Question
Supply Chain Strategic Fit Choosing an Optimal Solution for an Apparel Manufacturer Case Study 1. Introduction On his way back from an international apparel trade
Supply Chain Strategic Fit Choosing an Optimal Solution for an Apparel Manufacturer Case Study
1. Introduction
On his way back from an international apparel trade fair in Los Angeles, United States, Mr. Khalil Mahmoud, the CEO of Khalil Mahmoud Garments, was anxious about meeting new demands from apparel buyers. At the week-long exhibition, clients appreciated his tees, polo shirts, joggings, and hoodies. The t-shirts, with good quality prints on front and stitch cuts, ranged in price from USD 1.99 to USD 2.50, in 180 grams per square meter (gsm) fabric made of fiber blend of cotton and polyester. Khalil Mahmoud Garments also offered embroidered polo shirts in 200 gsm fabric with a cotton/poly mix at USD 3.99 to USD 4.70. Khalil Mahmoud has run a medium-size vertical apparel factory for 25 years in Karachi, Pakistan. Although quite frequently receiving fast-fashion garment orders, Khalil Mahmoud Garments mainly specializes in the high-profit knit category, with steady orders to produce teeshirts for cost-sensitive customers from brands based in the United States and Western Europe. While buyers appreciated his samples and cost structures, prospective buyers also wanted Khalil Mahmoud Garments to ensure compliance with health and safety standards at its workplace. Khalil Mahmoud worried that a number of orders for hoodies in 280gsm fabric with embroidery and embellishment, in the price range USD 6.50 to USD 7.80, would be contingent on demands that his company could not meet.
2. The Global Apparel Industry
According to a 2018 World Trade Organization review, the value of apparel exports reached USD 454.5 billion in 2017. The supply chain has two major players: upstream apparel suppliers and downstream buyers, including well-known brands and large retailers. Free trade and abolition of quotas have created more export opportunities for competitive apparel manufacturers. Rapid changes in technology have brought on the use of enterprise resource planning (ERP) software to implement plans and radio-frequency identification (RFID) to trace and track the shipments. Geopolitical easing such as WTO-led deregulation of markets and the European Union granting preferential status has boosted global sourcing while raising gross domestic product (GDP), exportation, and employment in developing nations including Pakistan, Cambodia, and Sri Lanka. However, these advances in global trade have come at a cost. In 2012, a fire in an apparel factory in Karachi claimed the lives of 289 workers and injured 600 others. In 2013, the collapse of an apparel factory in Dhaka killed 1,134 garment workers and injured more than 2,500. These events affected brand images, prompting customer boycotts from brands seen to be using unethical supply chains to create their clothing. Buyers now demand low-cost garments and agile processes as well as safe working conditions at supplier facilities.
3. Khalil Mahmoud Garments
Established in the early 1990s, Khalil Mahmoud Garments employs around 450 workers. The company's working hours are longer than reported, and only 15% of workers are permanent employees while the rest of the workforce is hired on a contractual basis. Due to external pressure, Khalil Mahmoud Garments has improved sanitation by building more toilets for male and female workers. Assembly line operators are provided with ergonomically designed chairs to work long hours on machines and face masks, fire extinguishers, and air ventilation are provided in the factory. However, poor facilities maintenance has caused employee absences due to sickness or lack of basic facilities for female workers. Facilities were only repaired after a third-party inspection. To attract foreign retailers and brands, three years ago Khalil Mahmoud Garments invested RS 26m (approximately USD 168,000) to upgrade its facilities and provide health and safety training opportunities for its workforce. These training sessions mainly focused on fire drills, use of fire extinguishers, and helping co-workers in case of accident. Additionally, Khalil Mahmoud Garments now adheres to purchasing cotton from Better Cotton Initiative (BCI) certified suppliers and using AZO-free dyes. However, Khalil Mahmoud found out that even after a significant amount of commitment and investment to ensure compliance with workplace standards and environment, foreign buyers were reluctant to increase order size; product costs were too high in comparison to value added to the garments.

*YOUR TASK:* Continue the apparel manufacturer case study from where it stops, keeping its structure and tone.

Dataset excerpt
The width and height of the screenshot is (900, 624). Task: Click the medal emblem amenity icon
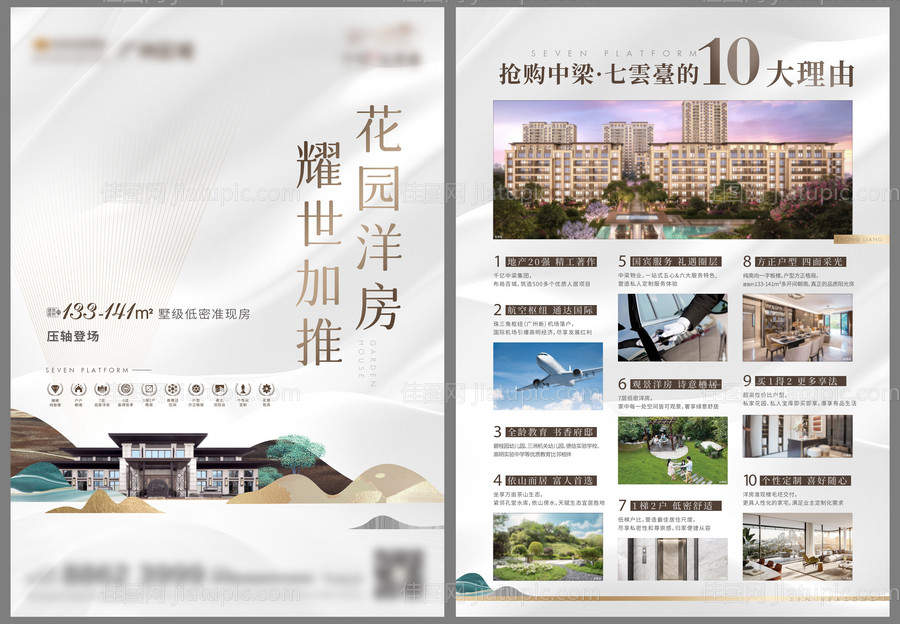[x=124, y=388]
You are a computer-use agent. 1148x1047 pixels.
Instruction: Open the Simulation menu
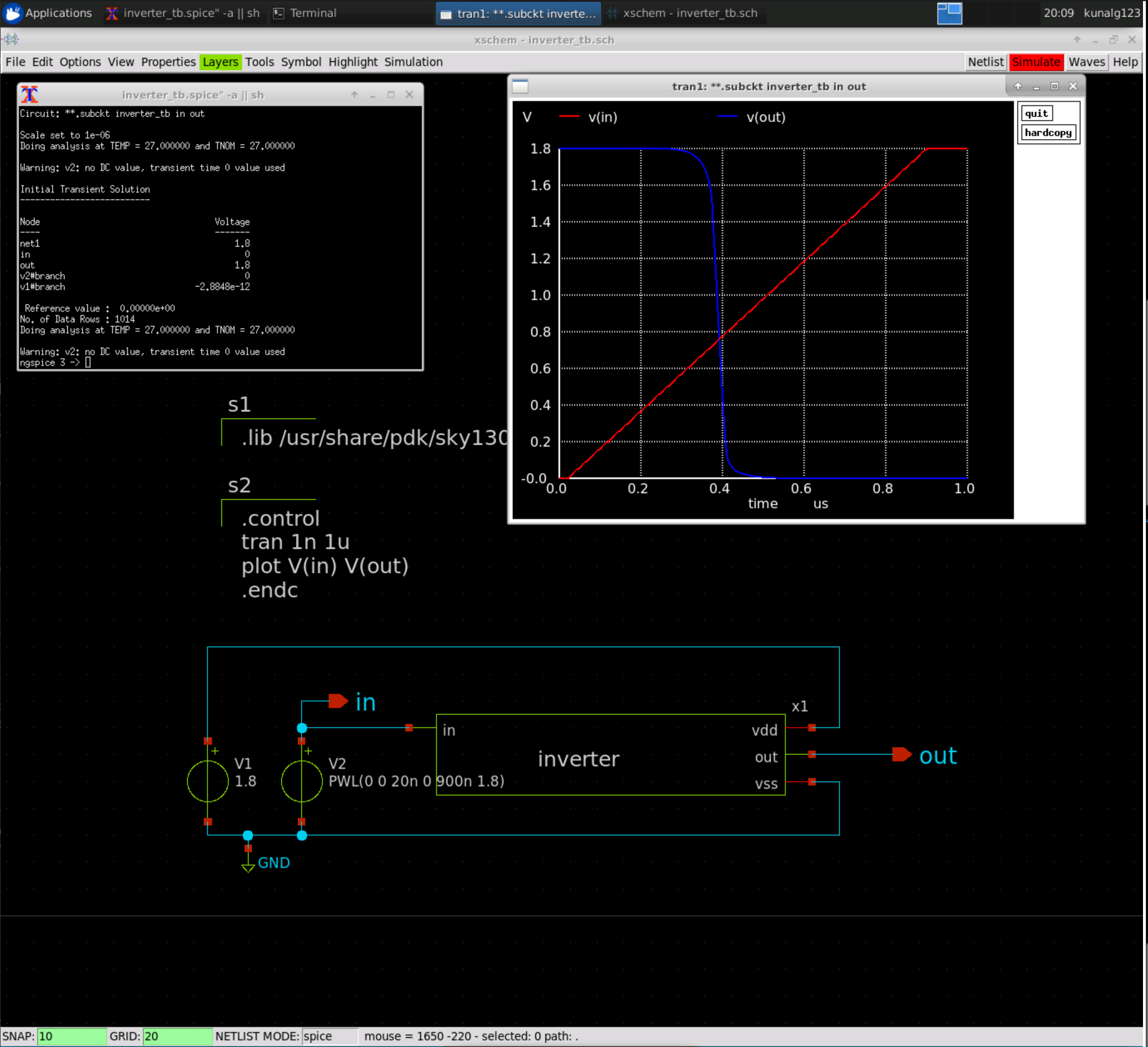(413, 62)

*OUTPUT OF THE TASK:*
4. The Apparel Supply Chain and Increasing Competition
Apparel supply chains primarily consist of three major players: suppliers, manufacturers, and buyers. These chains are capital and labor-intensive and buyer-driven; they are capital and labor-intensive because garment production requires hiring a large number of machine operators, purchasing large quantities of raw material, and acquiring production and processing equipment. Similarly, the apparel supply chains are buyer-driven because there are a limited number of large retailers (e.g., Walmart, Carrefour, Tesco,) and influential brands (e.g., Nike, Puma, Levi's). Further, owing to low entry barriers, the apparel supply industry is mainly occupied by small producers with about 50 to 300 workers or medium producers with 350 to 750 workers. The Multifiber Arrangement (MFA), which remained in effect for nearly 40 years, restricted buying organizations in the West to limit their purchases from any one country. The limit or quota was allocated by the national governments of the United States and EU countries (see Table 1). For instance, China was granted 28.4 billion of square meter equivalent limit of apparel and textiles exports to the United States in a given year. However, pressure from the World Trade Organization (WTO) to lift the quota system and a resulting quota abolition in 2005, led to greater competition between apparel manufacturing and exporting organizations in developing nations including China, Bangladesh, and Vietnam (see Table 2). These countries hold the major share of global apparel export. After the 2013 Rana Plaza incident in Bangladesh, where more than a thousand apparel workers died or were severely injured, and global supply chains must now comply with basic conditions for safe, healthy, fair, and respectful working practices. Backlash from the incidents forced foreign buyers, including Puma and Nike, to share detailed information about their supply network, processes, and materials to ensure social compliance. Some buyers allowed customers to trace back the detailed information on garments and workplace compliance. Buyers now demand that apparel suppliers share similar information to ensure compliance and avoid reputational damage.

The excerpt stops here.